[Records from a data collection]
****

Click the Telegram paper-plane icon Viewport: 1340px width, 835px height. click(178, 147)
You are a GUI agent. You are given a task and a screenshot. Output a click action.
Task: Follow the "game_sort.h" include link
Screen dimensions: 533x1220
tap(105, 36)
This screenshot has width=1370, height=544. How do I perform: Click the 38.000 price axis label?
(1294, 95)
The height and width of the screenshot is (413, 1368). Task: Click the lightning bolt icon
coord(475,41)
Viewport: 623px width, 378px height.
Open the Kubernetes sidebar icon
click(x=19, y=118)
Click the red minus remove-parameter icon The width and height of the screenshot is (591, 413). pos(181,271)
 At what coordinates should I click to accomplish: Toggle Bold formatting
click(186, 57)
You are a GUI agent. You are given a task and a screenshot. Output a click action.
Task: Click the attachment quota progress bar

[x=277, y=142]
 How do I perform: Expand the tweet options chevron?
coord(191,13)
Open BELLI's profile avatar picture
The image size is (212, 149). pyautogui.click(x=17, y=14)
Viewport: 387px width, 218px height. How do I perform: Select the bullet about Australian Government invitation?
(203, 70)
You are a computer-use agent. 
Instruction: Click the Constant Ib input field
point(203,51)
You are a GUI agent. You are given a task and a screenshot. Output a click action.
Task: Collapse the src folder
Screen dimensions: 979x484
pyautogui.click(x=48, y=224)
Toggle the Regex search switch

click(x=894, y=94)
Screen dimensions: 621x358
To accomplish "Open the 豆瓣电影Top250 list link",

****

▶ **Exercise goal**
Filter the entries above, copying out each line that contains the string "height". Treat case as significant.

▶ **Worked solution**
Click the Telegram paper-plane icon Viewport: 1340px width, 835px height. click(178, 147)
This screenshot has width=1370, height=544. How do I perform: Click the 38.000 price axis label?
The height and width of the screenshot is (413, 1368). Task: Click the lightning bolt icon
Viewport: 623px width, 378px height.
Click the red minus remove-parameter icon The width and height of the screenshot is (591, 413). pos(181,271)
Viewport: 387px width, 218px height. How do I perform: Select the bullet about Australian Government invitation?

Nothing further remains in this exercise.